Annick Lepetit, porte-parole du groupe socialiste à l’Assemblée, a reproché mardi à Valérie Pécresse (UMP) d’avoir jugé « normal » en 2005 le recours à une « fatwa » pour appeler les jeunes des banlieues au calme.

 

Valérie Pécresse, alors porte-parole de l’UMP, avait approuvé une fatwa lancée par l’Union des organisations islamiques de France (UOIF) contre les violences dans les banlieues, en proie à des émeutes.
Annick Lepetit, députée de Paris, a accusé, lors d’un point de presse, « les dirigeants de la droite et de l’extrême droite d’avoir déversé un torrent de boue » après les violences à Trappes, et s’en est pris en particulier à Valérie Pécresse, qui a appelé mardi matin le gouvernement à « un message d’intransigeance et de fermeté ».

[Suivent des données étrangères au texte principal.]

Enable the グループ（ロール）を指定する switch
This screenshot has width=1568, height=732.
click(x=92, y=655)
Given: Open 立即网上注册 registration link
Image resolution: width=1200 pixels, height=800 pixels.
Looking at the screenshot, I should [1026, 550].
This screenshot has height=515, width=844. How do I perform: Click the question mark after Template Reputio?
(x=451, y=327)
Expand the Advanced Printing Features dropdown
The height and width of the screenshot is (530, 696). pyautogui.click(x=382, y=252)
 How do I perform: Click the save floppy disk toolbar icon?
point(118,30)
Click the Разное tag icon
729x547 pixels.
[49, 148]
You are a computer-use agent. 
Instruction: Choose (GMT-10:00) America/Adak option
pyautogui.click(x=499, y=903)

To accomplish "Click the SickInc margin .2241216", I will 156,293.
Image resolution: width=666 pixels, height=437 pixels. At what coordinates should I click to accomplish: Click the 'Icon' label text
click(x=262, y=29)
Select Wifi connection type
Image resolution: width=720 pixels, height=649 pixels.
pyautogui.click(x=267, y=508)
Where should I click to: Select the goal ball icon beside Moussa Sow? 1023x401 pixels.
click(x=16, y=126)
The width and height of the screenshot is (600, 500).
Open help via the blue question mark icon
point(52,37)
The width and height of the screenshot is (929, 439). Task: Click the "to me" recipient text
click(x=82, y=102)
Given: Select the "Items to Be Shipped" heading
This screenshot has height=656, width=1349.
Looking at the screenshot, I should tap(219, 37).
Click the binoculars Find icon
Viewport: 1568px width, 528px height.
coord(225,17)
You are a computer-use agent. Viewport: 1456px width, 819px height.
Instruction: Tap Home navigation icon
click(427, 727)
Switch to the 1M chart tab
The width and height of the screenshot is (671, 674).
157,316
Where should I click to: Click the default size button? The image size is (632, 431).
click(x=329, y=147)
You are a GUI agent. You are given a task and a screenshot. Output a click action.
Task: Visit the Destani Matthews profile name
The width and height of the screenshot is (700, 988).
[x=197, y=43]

« Je vais peut-être rafraîchir la mémoire de Mme Pécresse. J’avais gardé en souvenir les propos qu’elle avait déclaré en 2005 au sujet des émeutes en banlieue, je les ai retrouvés, elle était porte-parole de l’UMP, et, à l’époque, elle avait déclaré qu’il était normal que l’UOIF utilise la fatwa pour appeler les jeunes au calme dans les banlieues. Qu’elle ne vienne donc pas nous parler de la République qui recule, car des propos comme cela n’ont pas arrangé la République loin s’en faut », a déclaré Mme Lepetit.
« Avec ce gouvernement, la loi de la République ne se négocie pas, même lorsque ces lois ont été faites par l’ancienne majorité. J’en profite pour répondre à Valérie Pécresse qui accuse le gouvernement de laxisme. Je veux lui rappeler que toutes les lois aujourd’hui en vigueur concernant la politique pénale ont été faites et votées par Nicolas Sarkozy et qu’elle les a soutenues », a-t-elle aussi déclaré.
Valérie Pécresse avait jugé « normal », le 7 novembre 2005, que l’UOIF « utilise la fatwa pour appeler les jeunes au calme ». « Toutes les interventions qui peuvent faire respecter les lois de la République, d’où qu’elles viennent, sont des bonnes interventions (…) La laïcité de la République n’est pas la négation des religions. C’est l’exercice respectueux de chaque religion. Pour faire passer leur message, les prêtres utilisent le sermon, l’UOIF utilise la fatwa », avait-elle ajouté.